Friday, February 12, 2010

Temporarily Giving up on Polymorphic Variants

Polymorphic Variants finally reached the point where they were causing more problems than they were worth. So I've temporarily put them aside... leaving support in the compiler, but I'm adding normal datatype/sum/union declarations back in.

  1. The types are too expressive (see previous post)
  2. Since the types are so complex, the solver gets hit with constraints leading to tens of thousands of type variables. This is mostly triggered by large initialization expressions like parser tables. Waiting 20 seconds to type a 40K file is not cool.
  3. I need to get back to work, i.e. I need to make some progress.

So after plugging away for a week or so, I've now run into a new problem - the value restriction. Something I've put off dealing with for a long time. Turns out the problem is classically triggered by type constructors for things like empty lists. For example, this types without any problems:

(datatype list
(nil)
(cons 'a list)
)

(let ((l0 (list:nil)))
(set! l0 (list:cons 34 l0))
(list:cons #f l0)
)

[Note that the last line glues together a "list(bool)" onto a "list(int)"]

The solution is to restrict the polymorphism of assigned variables, hence the Value Restriction.

-Sam

Friday, February 5, 2010

restraining polymorphic variants

Since I started playing with polymorphic variants, I've repeatedly stumbled into a strange problem with them. They're too expressive!

Polymorphic variants are the flip side of polymorphic records. This is a major feature of my type system that allows you to use any label anywhere, in any way, without having to declare it first.
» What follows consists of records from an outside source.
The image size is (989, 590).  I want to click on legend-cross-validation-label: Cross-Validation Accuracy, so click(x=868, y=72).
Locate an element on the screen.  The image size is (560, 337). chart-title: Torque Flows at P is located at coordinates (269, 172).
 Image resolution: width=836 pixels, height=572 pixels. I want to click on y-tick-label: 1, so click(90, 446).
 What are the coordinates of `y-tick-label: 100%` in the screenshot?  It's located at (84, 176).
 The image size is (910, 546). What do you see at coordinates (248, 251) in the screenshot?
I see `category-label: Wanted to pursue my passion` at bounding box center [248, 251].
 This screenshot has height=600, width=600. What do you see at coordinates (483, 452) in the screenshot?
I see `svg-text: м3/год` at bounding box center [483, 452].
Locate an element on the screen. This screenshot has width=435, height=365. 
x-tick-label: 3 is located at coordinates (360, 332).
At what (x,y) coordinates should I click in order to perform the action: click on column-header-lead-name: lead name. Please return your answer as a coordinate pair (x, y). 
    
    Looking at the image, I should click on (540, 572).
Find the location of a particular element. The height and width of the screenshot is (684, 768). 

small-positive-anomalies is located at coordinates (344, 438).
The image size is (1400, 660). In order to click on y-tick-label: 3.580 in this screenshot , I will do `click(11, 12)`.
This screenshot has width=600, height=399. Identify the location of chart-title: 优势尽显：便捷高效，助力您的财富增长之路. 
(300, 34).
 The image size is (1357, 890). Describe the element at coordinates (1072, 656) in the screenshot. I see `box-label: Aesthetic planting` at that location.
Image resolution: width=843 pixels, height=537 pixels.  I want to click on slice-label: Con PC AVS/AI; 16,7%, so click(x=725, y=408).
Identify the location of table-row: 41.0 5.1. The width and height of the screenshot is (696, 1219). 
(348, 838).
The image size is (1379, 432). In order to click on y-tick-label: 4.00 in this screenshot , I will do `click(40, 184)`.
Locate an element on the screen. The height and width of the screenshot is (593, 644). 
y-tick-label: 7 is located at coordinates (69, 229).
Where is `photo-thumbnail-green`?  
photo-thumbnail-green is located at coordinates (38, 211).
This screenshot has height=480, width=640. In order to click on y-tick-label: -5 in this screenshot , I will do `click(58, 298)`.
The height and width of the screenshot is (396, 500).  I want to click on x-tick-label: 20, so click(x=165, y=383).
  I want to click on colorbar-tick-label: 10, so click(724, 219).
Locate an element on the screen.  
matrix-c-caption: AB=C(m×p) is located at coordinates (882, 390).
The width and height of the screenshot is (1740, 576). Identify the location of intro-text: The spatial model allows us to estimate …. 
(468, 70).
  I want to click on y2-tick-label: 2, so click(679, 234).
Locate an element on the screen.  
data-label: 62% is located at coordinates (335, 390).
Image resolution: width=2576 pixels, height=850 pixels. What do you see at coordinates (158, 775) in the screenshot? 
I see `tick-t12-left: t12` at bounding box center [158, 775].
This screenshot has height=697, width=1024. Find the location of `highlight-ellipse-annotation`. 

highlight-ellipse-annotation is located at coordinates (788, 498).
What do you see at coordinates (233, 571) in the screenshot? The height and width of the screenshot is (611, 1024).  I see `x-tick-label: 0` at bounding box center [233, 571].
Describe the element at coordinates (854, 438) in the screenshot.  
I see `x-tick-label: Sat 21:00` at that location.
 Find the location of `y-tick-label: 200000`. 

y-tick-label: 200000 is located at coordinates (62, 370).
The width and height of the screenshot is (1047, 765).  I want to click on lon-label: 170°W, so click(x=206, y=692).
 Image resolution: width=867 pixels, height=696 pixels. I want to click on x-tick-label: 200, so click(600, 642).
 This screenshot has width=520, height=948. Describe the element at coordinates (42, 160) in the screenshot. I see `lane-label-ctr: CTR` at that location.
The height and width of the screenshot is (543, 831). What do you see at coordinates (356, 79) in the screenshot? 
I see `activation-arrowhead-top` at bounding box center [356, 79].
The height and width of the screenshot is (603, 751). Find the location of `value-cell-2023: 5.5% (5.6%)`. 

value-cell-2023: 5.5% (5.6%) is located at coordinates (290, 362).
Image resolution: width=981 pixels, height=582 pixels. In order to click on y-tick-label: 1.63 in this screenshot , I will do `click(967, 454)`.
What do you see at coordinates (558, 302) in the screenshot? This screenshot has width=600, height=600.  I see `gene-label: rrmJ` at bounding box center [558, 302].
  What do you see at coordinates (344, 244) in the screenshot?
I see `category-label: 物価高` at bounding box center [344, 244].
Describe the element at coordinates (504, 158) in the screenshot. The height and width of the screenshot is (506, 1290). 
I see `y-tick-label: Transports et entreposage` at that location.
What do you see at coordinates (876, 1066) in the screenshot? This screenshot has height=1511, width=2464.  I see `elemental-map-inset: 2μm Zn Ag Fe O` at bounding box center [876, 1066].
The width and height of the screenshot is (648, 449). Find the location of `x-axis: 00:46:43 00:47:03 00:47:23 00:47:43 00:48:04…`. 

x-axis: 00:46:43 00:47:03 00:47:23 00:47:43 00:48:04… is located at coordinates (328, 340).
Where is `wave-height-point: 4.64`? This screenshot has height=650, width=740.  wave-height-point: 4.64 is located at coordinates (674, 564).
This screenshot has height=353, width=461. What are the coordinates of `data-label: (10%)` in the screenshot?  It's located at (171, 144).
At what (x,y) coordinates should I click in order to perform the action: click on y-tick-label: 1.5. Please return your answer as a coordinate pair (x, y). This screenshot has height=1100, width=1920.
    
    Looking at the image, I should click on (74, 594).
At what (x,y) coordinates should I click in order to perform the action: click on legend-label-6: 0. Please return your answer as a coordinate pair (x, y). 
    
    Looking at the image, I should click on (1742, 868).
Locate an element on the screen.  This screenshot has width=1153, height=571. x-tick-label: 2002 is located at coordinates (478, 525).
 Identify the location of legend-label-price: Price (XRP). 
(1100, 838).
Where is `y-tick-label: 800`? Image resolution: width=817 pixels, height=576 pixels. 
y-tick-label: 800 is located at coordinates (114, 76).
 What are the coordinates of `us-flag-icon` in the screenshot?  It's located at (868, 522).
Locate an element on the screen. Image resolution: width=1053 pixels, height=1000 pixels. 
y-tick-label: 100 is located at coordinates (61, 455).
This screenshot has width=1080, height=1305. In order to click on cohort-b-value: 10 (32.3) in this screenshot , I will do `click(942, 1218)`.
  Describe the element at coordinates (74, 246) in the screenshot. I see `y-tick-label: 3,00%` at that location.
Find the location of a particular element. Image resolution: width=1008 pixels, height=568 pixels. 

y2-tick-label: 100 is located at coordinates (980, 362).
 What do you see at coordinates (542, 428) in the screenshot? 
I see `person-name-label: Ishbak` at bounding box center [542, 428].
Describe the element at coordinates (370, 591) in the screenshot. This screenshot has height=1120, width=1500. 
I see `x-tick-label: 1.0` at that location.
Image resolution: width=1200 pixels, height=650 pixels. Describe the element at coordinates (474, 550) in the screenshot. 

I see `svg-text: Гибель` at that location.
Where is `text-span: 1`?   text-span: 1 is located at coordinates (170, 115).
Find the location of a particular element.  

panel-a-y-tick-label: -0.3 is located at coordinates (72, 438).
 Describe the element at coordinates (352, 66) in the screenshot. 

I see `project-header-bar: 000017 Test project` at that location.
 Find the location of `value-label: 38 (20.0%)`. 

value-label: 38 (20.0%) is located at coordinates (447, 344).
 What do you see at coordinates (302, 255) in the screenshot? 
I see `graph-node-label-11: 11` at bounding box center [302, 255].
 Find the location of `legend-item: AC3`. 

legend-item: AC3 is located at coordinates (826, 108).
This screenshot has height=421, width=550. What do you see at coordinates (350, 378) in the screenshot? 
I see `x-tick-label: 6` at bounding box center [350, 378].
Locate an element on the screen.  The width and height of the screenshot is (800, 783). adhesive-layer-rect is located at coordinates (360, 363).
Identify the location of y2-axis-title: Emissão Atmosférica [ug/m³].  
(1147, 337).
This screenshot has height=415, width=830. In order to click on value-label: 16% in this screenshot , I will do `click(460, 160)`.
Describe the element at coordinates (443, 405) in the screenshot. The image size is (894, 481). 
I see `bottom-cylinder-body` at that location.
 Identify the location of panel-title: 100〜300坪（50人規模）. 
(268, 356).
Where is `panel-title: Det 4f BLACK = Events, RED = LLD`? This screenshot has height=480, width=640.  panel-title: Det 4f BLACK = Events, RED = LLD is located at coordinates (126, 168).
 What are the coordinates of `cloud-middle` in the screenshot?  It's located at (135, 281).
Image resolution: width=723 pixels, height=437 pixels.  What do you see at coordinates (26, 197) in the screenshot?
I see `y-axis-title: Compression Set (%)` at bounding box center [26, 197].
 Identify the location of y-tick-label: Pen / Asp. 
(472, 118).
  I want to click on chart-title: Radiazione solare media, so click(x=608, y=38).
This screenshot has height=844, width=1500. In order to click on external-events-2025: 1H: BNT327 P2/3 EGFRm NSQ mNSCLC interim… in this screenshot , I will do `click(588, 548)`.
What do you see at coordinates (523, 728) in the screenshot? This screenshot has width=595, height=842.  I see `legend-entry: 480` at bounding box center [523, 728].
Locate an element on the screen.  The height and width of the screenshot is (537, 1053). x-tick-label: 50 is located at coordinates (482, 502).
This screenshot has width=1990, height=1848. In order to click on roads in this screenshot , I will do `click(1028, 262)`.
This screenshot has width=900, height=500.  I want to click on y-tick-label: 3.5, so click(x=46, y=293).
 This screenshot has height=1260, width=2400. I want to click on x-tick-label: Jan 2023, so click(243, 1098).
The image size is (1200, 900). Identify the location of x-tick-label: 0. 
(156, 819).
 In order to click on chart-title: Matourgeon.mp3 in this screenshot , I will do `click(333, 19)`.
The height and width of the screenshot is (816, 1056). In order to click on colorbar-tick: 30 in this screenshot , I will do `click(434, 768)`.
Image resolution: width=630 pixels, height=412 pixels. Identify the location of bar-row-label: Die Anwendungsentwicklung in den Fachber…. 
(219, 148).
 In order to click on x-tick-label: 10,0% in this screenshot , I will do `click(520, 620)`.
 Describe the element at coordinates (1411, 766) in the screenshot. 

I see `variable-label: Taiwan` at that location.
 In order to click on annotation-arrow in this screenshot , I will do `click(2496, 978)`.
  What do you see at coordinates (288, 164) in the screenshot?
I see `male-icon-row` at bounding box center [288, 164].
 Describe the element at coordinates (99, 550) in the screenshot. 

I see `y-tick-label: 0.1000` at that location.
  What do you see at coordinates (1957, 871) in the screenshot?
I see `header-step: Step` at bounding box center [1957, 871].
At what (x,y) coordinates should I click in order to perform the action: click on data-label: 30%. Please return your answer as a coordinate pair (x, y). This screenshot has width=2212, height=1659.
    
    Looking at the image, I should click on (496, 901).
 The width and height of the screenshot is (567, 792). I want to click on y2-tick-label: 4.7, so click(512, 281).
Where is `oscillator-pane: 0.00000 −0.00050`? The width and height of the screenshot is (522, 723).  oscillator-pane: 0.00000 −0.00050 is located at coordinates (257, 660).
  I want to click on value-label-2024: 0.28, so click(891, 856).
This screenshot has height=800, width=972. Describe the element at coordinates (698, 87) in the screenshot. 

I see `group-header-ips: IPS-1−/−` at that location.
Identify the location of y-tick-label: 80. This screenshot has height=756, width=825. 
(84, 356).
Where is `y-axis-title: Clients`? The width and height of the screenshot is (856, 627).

I really like this ability, especially in the context of Irken, because it has a very Pythonic, dynamic-language feel to it.

As an example, here's some code that creates a lisp-like list:


(:cons 1 (:cons 2 (:cons 3 (:nil)))


That's it. Symbols starting with colons are constructors. No datatype declaration. Completely type safe. You just use constructors however you like. OCaml has the same feature:


# `Cons (1, `Cons (2, `Cons 3, `Nil));;
- : [> `Cons of int * [> `Cons of int * [> `Cons of int ] * [> `Nil ] ] ] =
`Cons (1, `Cons (2, `Cons 3, `Nil))


But if you look at the type that OCaml assigns to the result you see the seed of the problem. Watch this:


# `Cons (1, `Cons ("hello", `Nil));;
- : [> `Cons of int * [> `Cons of string * [> `Nil ] ] ] =
`Cons (1, `Cons ("hello", `Nil))


See? You could call that the datatype of lists that start with an int followed by a string.

With a complex data structure like a red-black tree, you get types like this:


rsum(rlabel('purple', pre(product(rsum(rlabel('empty', pre(kb), rlabel('purple',
pre(jw), rlabel('red', pre(gz), rdefault(abs()))))), rsum(rlabel('empty', pre(nq),
rlabel('purple', pre(nl), rlabel('red', pre(ko), rdefault(abs()))))), jc, jd)),
rlabel('empty', pre(product()), rlabel('red', pre(product(rsum(rlabel('purple',
pre(product(hj, hk, hl, hm)), bgc)), rsum(rlabel('purple', pre(product(hn, ho, hp,
hq)), bgp)), hh, hi)), rdefault(abs())))))


What the hell is that?? Well, it's a type built during the compilation of one of the tree-balancing functions; a reflection of the matching structure used to examine the tree a few levels deep. Think of it as a template that sits on top of a red-black tree.

Here, the compiler is building incredibly detailed, complex types and checking them for me. What I would prefer is for it to automatically recognize recursive datatypes when I use them - without have to declare them. Or, I would like the compiler to keep variants monomorphic within a single type.

This would involve a loss of some expressive power. But how often would you want to use variants polymorphically within the same object? And if you needed that, why wouldn't you use a different label?